◆ **TRY IT**
Before you return the entries below, strip out the pictures and keep all else exact.

● ● ●

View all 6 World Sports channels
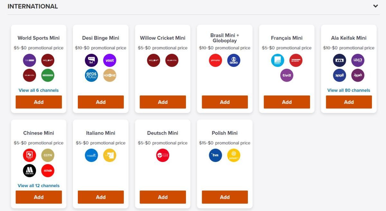The image size is (386, 211). tap(39, 90)
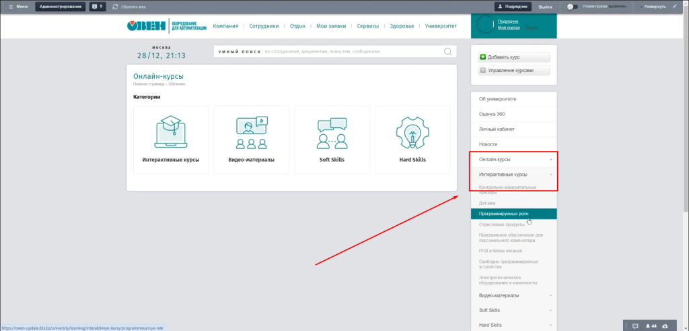
Task: Open the chat messages icon in bottom panel
Action: (635, 326)
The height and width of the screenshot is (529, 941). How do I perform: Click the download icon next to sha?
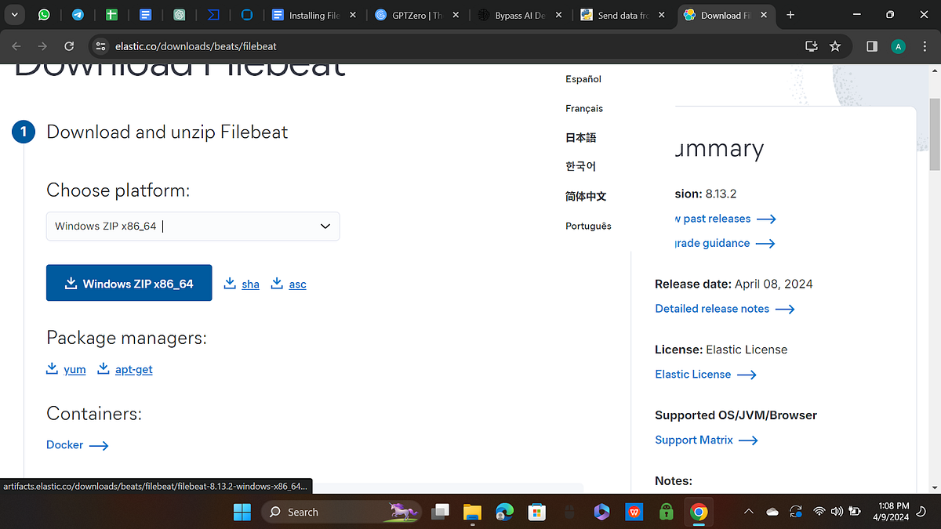tap(230, 283)
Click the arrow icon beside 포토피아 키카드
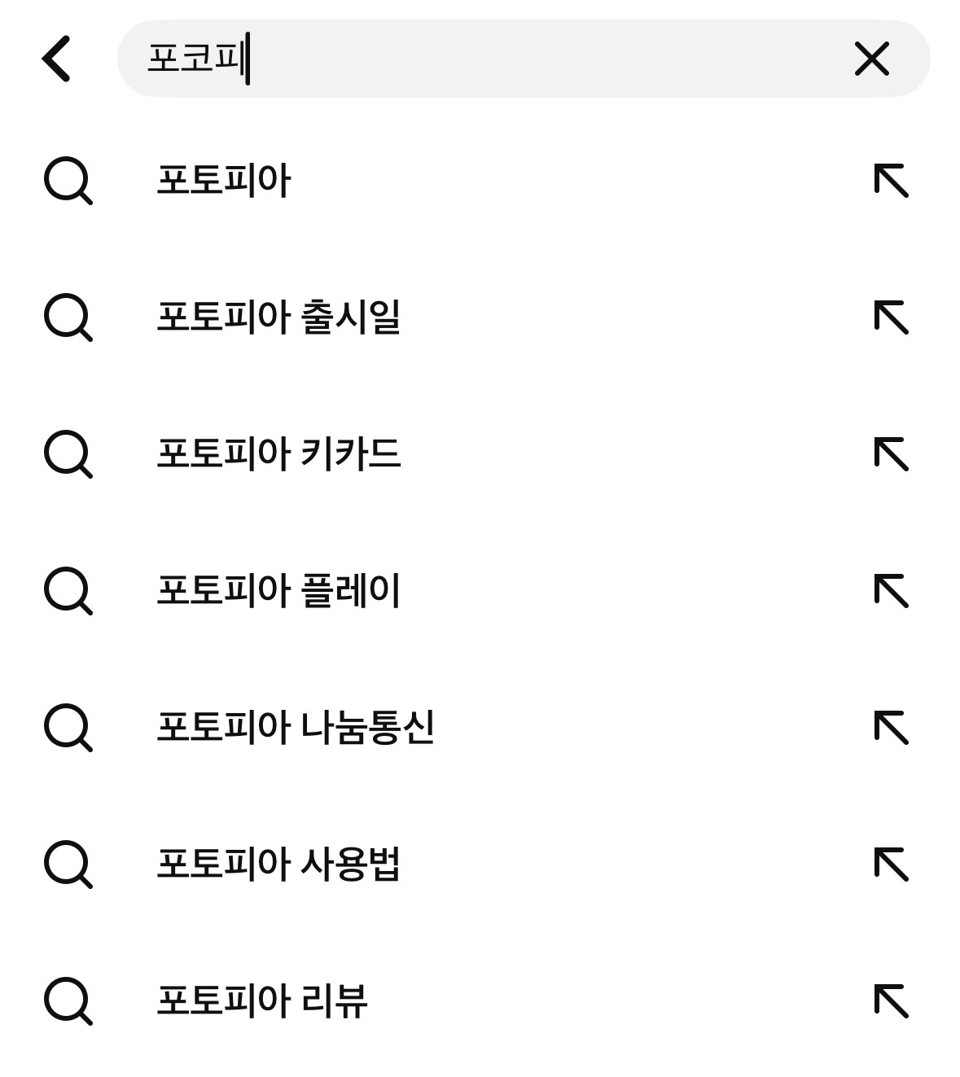 point(891,453)
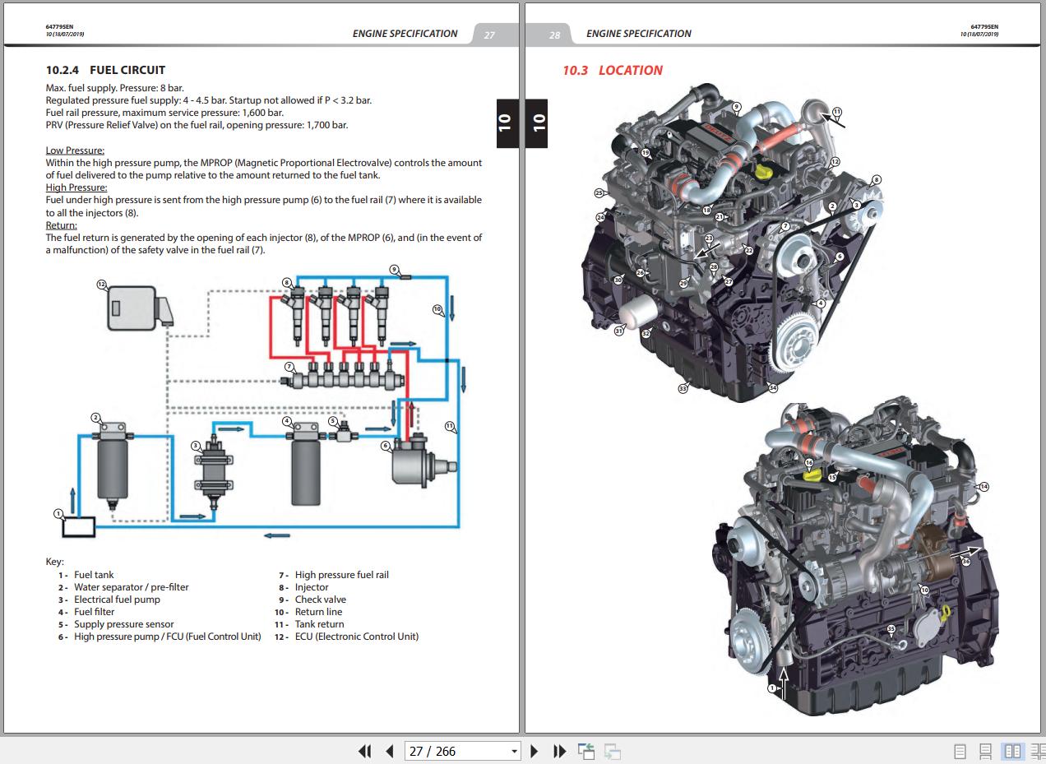Go to the previous page
This screenshot has height=764, width=1046.
pyautogui.click(x=390, y=751)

● ● ●

◆ **TASK ANSWER**
View all 6 World Sports channels
The image size is (386, 211). tap(39, 90)
Task: Open the chat messages icon in bottom panel
Action: (635, 326)
The height and width of the screenshot is (529, 941). How do I perform: Click the download icon next to sha?
tap(230, 283)
Click the arrow icon beside 포토피아 키카드
 point(891,453)
Go to the previous page
This screenshot has height=764, width=1046.
pyautogui.click(x=390, y=751)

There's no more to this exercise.